Joanna Lloyd-Davies explains five attributes FMs need in successfully handling the C-suite.
04 June 2018 | Joanna Lloyd-Davies
While distilling the attributes of a successful FM to just five
is optimistic, Joanna Lloyd-Davies picks a handful most needed when interfacing with the top brass
Facilities management is an all-encompassing domicile - a cauldron for every support service in the built environment. It's an ever-increasing and shifting sphere of activity with mounting responsibilities and accountabilities.
The attributes of the FM in engaging with the C-suite are multitudinous. She or he will be a tenacious performer who recognises that the C-suite's challenges multiply without warning, and the workplace, whatever this is, is a constantly evolving work in progress.
Both a sense of humour and purpose are essential attributes, but here are the core five to focus on.
Align with your C-suite champion as knowledge will emanate from a trusting relationship. You must know your business, direction, goals and challenges - and importantly, how FM will enhance productivity and growth.

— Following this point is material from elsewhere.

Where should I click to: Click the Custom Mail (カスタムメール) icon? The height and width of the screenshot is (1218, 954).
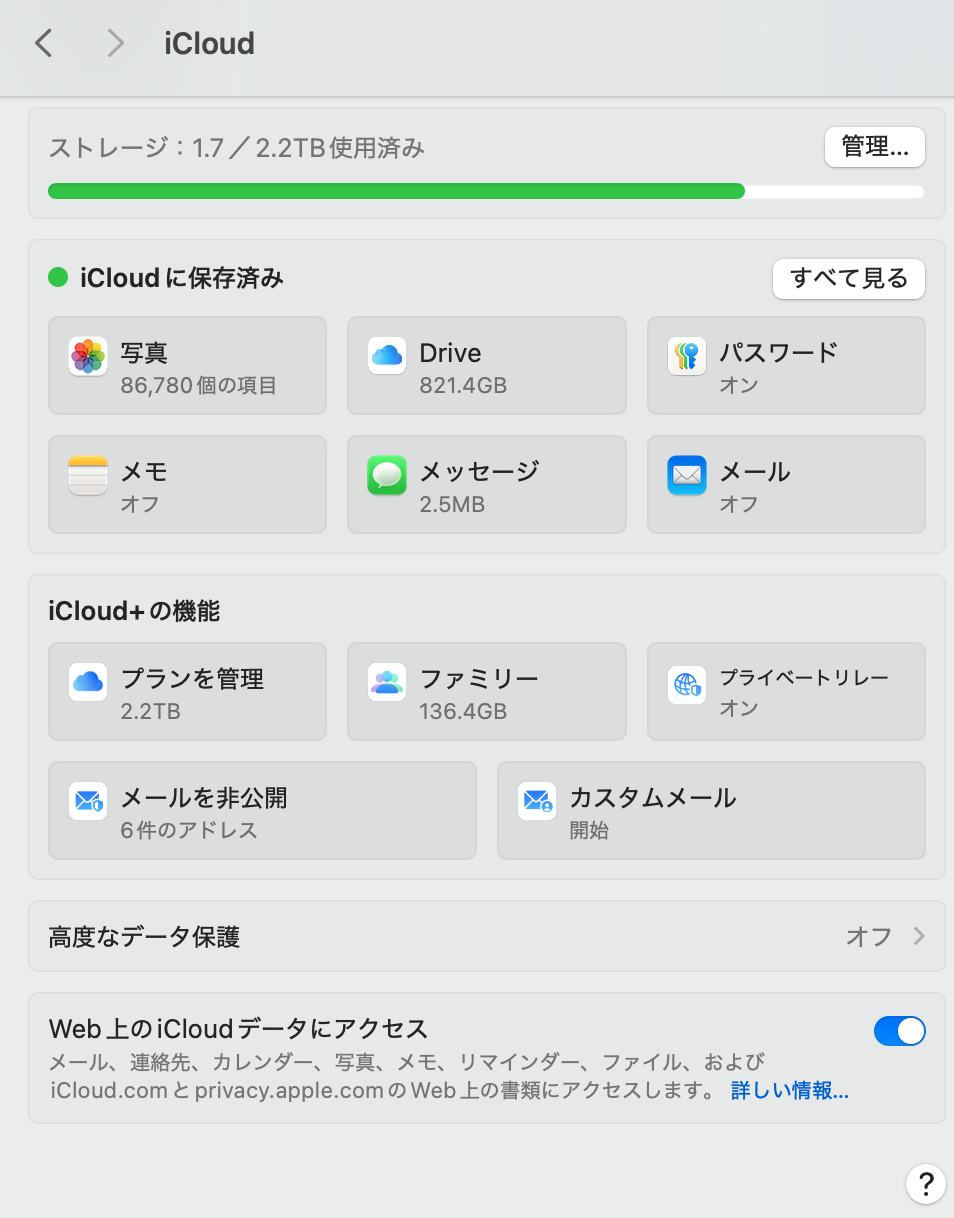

Know all aspects of your real estate. What are you measuring and why? What does the data reveal? How can it be deployed to support the creation and progression of highly functioning workplaces in which humans and technology deliver in parallel?
Know the market sector and your rivals. How are they meeting the demand for agility and change? What are your advantages? What can you learn from them and others? What are your proposals? Perhaps enhanced engagement and development of people, extending the use of AI and introducing new concepts.
Knowledge is power; use it.
2. Communication skills
The ability to communicate and present effortlessly, simply and without jargon is essential. It reduces confusion and encourages open dialogue. Think of yourself not just as the FM leader but as part of the leadership team so make it obvious you're striving to collaborate at the highest
level to drive business and strategy forward.
Demonstrate your intellectual ability to interact with a wide variety of stakeholders, influencing and creating buy-in to your ideas, proposals and changes at every level. This is key to your purpose. Listen well and be prepared for every tough question.
3. Professionalism (with a hefty dose of lateral thinking)
Everything is possible. You may well have to execute the difficult C-suite strategic transformative vision, which will drive greater performance. Your professionalism and agility in supporting them with high-impact, unbiased, data-driven advice will be key to creating intelligent solutions for continuous change.
Managing growing risks related to enabling technology and cyber developments is an incessant test. Ensure that key specialists are at hand to provide the latest intelligence.
People are an organisation's greatest asset. Your team faces complex FM challenges, juggling supply and demand constantly. Provide strong, professional leadership for your people - develop and respect them; your success is derived from their activities.
Develop a socially cohesive, collaborative organisation where interaction supports team success. Company allegiance is strengthened through workplace friendships and loyalty. Your enthusiasm and energy will be valued and in turn, reflected in your relationship with the C-suite.
Work with the C-suite as their challenges are greater than ever and you may well have to execute confidential, complex and thorny agendas. Your successes will gain respect and provide the chance for greater involvement with the C-suite. Exhibit your integrity and strength of character, and show loyalty by delivering professionally in difficult circumstances. Value the views of people involved in every change process. Continuously remind yourself that you are aiming to provide a positive workplace that supports the business and the best opportunity for optimum productivity and profitability.